Tribunal Administratif de MELUN — Décision N° TA77-2405800

mercredi 15 mai 2024

JuridictionTribunal Administratif de MELUN
SectionTribunal Administratif de MELUN
N° DossierTA77-2405800
TypeOrdonnance
RecoursExcès de pouvoir

Texte intégral

Vu la procédure suivante :

Par une requête, enregistrée le 13 mai 2024, Mme B A demande au juge des référés, statuant sur le fondement de l'article L. 521-1 du code de justice administrative, d'ordonner la suspension de l'exécution de l'arrêté du 6 mars 2024 par lequel le maire de Roissy-en-Brie a décidé son maintien en congé de longue maladie d'office du

1er avril au 30 septembre 2024.

Vu les autres pièces du dossier.

Vu le code de justice administrative.

La présidente du tribunal a, en application de l'article L. 511-2 du code de justice administrative, désigné M. Zanella, premier conseiller, pour statuer sur les référés présentés sur le fondement des dispositions du livre V du même code.

Considérant ce qui suit :

1. Aux termes du premier alinéa de l'article L. 521-1 du code de justice administrative : " Quand une décision administrative, même de rejet, fait l'objet d'une requête en annulation ou en réformation, le juge des référés, saisi d'une demande en ce sens, peut ordonner la suspension de l'exécution de cette décision, ou de certains de ses effets, lorsque l'urgence le justifie et qu'il est fait état d'un moyen propre à créer, en l'état de l'instruction, un doute sérieux quant à la légalité de la décision. " En vertu des dispositions de l'article L. 522-3 du même code, le juge des référés peut, par une ordonnance motivée, rejeter une requête sans instruction contradictoire ni audience publique lorsque la demande dont il est saisi ne présente pas un caractère d'urgence ou lorsqu'il apparaît manifeste, au vu de cette demande, que celle-ci ne relève pas de la compétence de la juridiction administrative, qu'elle est irrecevable ou qu'elle est mal fondée.

2. Mme A n'a pas, à la date de la présente ordonnance, saisi le tribunal d'une requête distincte à fin d'annulation de l'arrêté du 6 mars 2024 par lequel le maire de Roissy-en-Brie a décidé son maintien en congé de longue maladie d'office du 1er avril au 30 septembre 2024. Sa requête tendant à la suspension de l'exécution de cette décision sur le fondement des dispositions citées au point précédent de l'article L. 521-1 du code de justice administrative est, dès lors, manifestement irrecevable.
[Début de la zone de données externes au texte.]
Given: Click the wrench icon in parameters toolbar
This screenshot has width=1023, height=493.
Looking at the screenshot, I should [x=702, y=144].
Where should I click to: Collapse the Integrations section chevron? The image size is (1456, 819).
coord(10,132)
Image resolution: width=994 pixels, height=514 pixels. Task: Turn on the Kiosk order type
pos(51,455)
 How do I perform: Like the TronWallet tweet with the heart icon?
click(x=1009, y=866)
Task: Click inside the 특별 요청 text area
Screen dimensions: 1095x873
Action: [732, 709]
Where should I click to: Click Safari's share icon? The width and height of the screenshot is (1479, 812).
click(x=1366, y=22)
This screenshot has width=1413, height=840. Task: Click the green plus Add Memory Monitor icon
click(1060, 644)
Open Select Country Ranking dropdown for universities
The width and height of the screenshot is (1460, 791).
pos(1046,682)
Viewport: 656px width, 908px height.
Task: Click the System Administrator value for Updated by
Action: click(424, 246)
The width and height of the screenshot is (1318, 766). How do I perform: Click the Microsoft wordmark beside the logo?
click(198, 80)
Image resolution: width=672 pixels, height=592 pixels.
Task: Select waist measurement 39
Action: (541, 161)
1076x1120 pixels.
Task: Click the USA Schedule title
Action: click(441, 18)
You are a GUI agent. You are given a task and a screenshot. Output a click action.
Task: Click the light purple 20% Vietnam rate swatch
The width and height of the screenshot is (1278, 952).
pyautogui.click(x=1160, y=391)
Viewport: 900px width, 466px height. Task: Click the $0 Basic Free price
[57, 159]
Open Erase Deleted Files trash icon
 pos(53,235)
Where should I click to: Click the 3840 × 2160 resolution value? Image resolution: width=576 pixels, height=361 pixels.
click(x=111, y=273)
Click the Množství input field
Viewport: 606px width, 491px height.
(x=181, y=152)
Il y a lieu, par suite, de la rejeter suivant la procédure prévue à l'article L. 522-3 du même code.

O R D O N N E :

Article 1er :La requête de Mme A est rejetée.

Article 2 : La présente ordonnance sera notifiée à Mme B A.

Fait à Melun, le 15 mai 2024.

Le juge des référés,

Signé : P. ZANELLA

La République mande et ordonne au préfet de Seine-et-Marne en ce qui le concerne ou à tous commissaires de justice à ce requis en ce qui concerne les voies de droit commun contre les parties privées, de pourvoir à l'exécution de la présente décision.